Pakaian adat Lampung suku Pepadun yang mendiami daerah pedalaman atau daerah
dataran tinggi Lampung, terlihat dalam busana pengantin untuk prosesi pernikahan.

Pakaian adat pria berupa baju lengan panjang berwarna putih yang dipadukan dengan
celana panjang hitam.Di luarnya, dibalut dengan sarung tumpal yaitu kain sarung khas
Lampung yang ditenun menggunakan benang emas. Sarung ini dipakai menutup celana
dari pinggang hingga lutut.

Kemudian, di bagin luar sarung, diikat sesapuran atau sehelai kain putih dengan rumbai
tinggi. Bagian bahu dilingkari dengan selendang bujur sangkat atau khikat akhir.Sama
halnya dengan busana pengantin pria, pakaian adat Lampung untuk pengantin wanita
memiliki ciri khas berwarna putih dan emas, serta bentuknya seperti kebaya yang
ramping membalut badan. Bagian bawah, dililitkan kain tapis dengan motif khusus yang
terbuat dari benang emas dan perak.

Pakaian Tradisional Wanita Lampung


Pakaian wanita Lampung terdiri dari Selappai yang merupakan baju tanpa lengan dengan
bagian bawah yang dihiasi rumbai ringgit. Ada pula baju Bebe yang merupakan sulaman
benang satin berbentuk bunga teratai yang tengah mekar. Untuk bawahannya, kaum
wanita mengenakan kain tapis Dewa Sano.

Aksesoris yang dikenakan wanita Lampung saat mengenakan baju adat antara lain:
Siger, yaitu mahkota emas yang melambangkan keagungan adat dan budaya Lampung.
Siger memiliki 9 ruji, yang melambangkan 9 sungai di provinsi Lampung. Kesembilan
sungai itu adalah Way Seputih, Way Tulang Bawang, Way Mesuji, Way Semangka, Way
Kanan, Way Sekampung, Way Abung Pareng, dan Way Sunkani.
Seraja Bulan, yaitu mahkota kecil dengan 3 ruji. Penggunaannya diletakkan di atas Siger.
Seraja Bulan bermakna sebagai pengingat bagi warga Lampung, terutama generasi
mudanya, bahwa dulu Lampung memiliki 5 kerajaan. Kelima kerajaan itu adalah
Kerajaan Ratu di belalu, Kerajaan Ratu darah putih, Kerajaan Ratu di punggung,
Kerajaan Ratu di puncak, dan Kerajaan Ratu di pemanggilan.
Subang adalah perhiasan serupa dengan anting. Pemakaiannya digantungkan di ujung
daun telinga. Biasanya berbentuk mirip buah kenari dan terbuat dari emas.
Perhiasan leher dan dada berupa kalung Buah Jukum, kalung Papanjajar, dan kalung
Ringgit.
Gelang terdiri dari 4 jenis yaitu gelang Kano, gelqng Burung, gelang Bibit, dan gelang
Duri.
Hiasan pada pinggang berupa Selempang Pinang yang sama seperti pada pakaian pria.
Bulu Serti, yaitu ikat pinggang dari kain beludru berwarna merah. Ikat pinggang ini
dihiasi kelopak bunga dari logam kuningan.
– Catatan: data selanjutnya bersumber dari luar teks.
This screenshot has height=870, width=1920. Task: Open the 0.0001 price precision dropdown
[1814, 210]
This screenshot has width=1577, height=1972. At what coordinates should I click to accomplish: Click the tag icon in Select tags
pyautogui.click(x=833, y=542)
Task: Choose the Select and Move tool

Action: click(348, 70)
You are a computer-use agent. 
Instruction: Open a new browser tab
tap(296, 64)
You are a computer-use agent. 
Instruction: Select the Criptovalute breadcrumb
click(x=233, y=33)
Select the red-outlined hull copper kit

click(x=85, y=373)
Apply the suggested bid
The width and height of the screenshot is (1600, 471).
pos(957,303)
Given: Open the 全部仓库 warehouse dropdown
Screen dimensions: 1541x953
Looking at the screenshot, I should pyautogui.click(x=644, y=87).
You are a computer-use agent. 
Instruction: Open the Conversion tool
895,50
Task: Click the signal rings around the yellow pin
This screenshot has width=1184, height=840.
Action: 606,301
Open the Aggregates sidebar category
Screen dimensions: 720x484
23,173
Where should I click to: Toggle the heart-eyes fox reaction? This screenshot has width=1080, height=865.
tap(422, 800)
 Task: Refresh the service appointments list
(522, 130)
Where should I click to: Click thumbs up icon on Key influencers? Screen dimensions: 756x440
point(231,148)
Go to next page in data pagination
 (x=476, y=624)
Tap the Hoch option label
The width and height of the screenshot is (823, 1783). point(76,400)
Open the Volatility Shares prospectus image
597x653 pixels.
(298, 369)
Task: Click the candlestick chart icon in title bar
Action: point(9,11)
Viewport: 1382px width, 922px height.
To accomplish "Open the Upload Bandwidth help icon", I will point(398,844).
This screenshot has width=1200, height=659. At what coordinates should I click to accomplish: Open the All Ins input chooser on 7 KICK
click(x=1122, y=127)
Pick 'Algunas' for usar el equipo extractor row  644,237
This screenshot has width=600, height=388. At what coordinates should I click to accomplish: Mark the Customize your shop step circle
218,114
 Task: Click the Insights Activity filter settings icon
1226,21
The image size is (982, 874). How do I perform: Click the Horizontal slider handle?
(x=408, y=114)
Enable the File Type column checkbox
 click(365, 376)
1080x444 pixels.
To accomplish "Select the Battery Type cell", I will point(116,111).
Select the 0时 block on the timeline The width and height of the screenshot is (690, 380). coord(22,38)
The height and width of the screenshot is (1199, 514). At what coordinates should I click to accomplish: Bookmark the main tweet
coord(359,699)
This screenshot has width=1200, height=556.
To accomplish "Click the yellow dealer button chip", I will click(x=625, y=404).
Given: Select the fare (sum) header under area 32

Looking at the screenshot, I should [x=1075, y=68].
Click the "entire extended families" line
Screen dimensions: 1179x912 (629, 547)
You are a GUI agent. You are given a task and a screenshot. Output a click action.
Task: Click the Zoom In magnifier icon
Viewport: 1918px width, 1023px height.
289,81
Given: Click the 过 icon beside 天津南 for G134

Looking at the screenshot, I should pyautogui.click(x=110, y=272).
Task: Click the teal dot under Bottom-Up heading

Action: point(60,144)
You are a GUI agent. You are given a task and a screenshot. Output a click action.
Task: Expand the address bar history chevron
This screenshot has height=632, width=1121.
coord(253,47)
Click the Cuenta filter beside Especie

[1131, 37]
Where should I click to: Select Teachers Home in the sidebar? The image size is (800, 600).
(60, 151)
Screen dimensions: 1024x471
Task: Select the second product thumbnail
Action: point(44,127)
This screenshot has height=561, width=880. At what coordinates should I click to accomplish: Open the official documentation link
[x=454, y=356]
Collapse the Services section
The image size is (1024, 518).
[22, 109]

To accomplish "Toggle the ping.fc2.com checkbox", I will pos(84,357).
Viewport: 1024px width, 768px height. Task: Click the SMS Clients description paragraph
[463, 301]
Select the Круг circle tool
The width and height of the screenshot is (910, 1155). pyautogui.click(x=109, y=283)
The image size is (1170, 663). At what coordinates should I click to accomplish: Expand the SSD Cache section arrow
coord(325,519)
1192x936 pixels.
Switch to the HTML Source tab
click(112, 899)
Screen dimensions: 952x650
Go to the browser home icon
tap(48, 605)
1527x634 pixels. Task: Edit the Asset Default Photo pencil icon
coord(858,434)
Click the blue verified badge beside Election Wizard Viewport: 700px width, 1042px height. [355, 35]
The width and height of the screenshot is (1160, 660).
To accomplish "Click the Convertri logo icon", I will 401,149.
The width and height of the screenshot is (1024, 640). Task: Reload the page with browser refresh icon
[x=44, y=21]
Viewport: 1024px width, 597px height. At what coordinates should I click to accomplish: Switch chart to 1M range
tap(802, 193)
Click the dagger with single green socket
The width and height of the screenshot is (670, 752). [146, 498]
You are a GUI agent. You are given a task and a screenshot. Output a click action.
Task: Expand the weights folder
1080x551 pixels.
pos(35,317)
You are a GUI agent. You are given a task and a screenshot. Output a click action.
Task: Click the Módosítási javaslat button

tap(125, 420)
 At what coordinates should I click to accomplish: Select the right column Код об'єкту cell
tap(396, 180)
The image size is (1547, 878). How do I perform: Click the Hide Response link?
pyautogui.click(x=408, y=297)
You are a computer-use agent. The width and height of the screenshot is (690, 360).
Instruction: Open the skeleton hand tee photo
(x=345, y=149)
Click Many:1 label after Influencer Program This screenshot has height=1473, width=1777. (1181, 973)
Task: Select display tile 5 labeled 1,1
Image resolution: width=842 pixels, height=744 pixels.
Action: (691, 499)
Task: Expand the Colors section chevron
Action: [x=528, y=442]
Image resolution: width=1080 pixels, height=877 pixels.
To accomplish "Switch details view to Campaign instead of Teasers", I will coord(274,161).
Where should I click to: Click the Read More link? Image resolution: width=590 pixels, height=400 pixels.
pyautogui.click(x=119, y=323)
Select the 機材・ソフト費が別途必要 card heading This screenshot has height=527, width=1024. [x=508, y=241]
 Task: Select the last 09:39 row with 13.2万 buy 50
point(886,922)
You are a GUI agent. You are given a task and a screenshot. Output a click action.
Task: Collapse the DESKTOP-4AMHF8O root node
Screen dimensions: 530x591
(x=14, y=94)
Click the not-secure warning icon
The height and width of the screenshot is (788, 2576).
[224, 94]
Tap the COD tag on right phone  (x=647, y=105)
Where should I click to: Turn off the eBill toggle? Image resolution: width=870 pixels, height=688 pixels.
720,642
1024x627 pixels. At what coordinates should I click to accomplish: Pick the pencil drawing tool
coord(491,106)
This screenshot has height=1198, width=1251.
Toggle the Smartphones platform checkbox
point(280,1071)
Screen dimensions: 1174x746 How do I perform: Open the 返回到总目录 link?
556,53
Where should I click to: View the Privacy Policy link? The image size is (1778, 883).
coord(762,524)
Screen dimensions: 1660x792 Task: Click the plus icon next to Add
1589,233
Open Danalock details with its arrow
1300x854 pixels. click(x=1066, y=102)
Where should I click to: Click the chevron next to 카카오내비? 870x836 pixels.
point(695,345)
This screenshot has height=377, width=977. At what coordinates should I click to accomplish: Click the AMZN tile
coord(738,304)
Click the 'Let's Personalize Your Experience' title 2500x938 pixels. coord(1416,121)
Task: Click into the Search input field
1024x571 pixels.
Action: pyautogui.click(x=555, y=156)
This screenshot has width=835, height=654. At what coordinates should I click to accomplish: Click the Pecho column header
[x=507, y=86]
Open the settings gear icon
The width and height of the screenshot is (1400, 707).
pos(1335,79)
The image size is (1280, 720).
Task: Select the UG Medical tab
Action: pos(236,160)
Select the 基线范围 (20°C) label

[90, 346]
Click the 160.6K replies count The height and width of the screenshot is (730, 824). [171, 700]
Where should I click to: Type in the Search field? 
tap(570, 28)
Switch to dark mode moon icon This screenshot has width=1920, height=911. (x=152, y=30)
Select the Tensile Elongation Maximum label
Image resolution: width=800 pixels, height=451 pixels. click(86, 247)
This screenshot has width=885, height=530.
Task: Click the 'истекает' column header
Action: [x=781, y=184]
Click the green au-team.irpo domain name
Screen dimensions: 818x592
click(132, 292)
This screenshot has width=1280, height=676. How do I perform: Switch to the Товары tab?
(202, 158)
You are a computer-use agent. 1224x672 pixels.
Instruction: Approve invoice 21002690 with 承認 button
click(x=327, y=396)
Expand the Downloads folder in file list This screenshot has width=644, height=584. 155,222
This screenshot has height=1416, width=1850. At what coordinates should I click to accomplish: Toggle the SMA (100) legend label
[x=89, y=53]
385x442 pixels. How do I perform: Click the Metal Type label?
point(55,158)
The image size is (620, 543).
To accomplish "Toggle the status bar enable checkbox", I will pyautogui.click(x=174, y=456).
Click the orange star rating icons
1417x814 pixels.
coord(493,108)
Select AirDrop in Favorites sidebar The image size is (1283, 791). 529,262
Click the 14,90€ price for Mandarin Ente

(sumber : tribunnews.com )
BAB III
PENUTUP

3.1 Kesimpulan
Masyarakat Lampung Pepadun adalah masyarakat yang masih memiliki banyak
kebudayaan dan adat istiadat dalam hal ini masyarakat Lampung Pepadun masih
mengemaskan budaya leluhur mereka dan sangat dipertahankan dan dilestarikan dari
generasi ke generasi.

3.2 Saran
Kebudayaan dan Adat Istiadat Lampung harus dilestarikan dari generasi ke generasi agar
tidak punah dan tidak terbawa oleh arus zaman.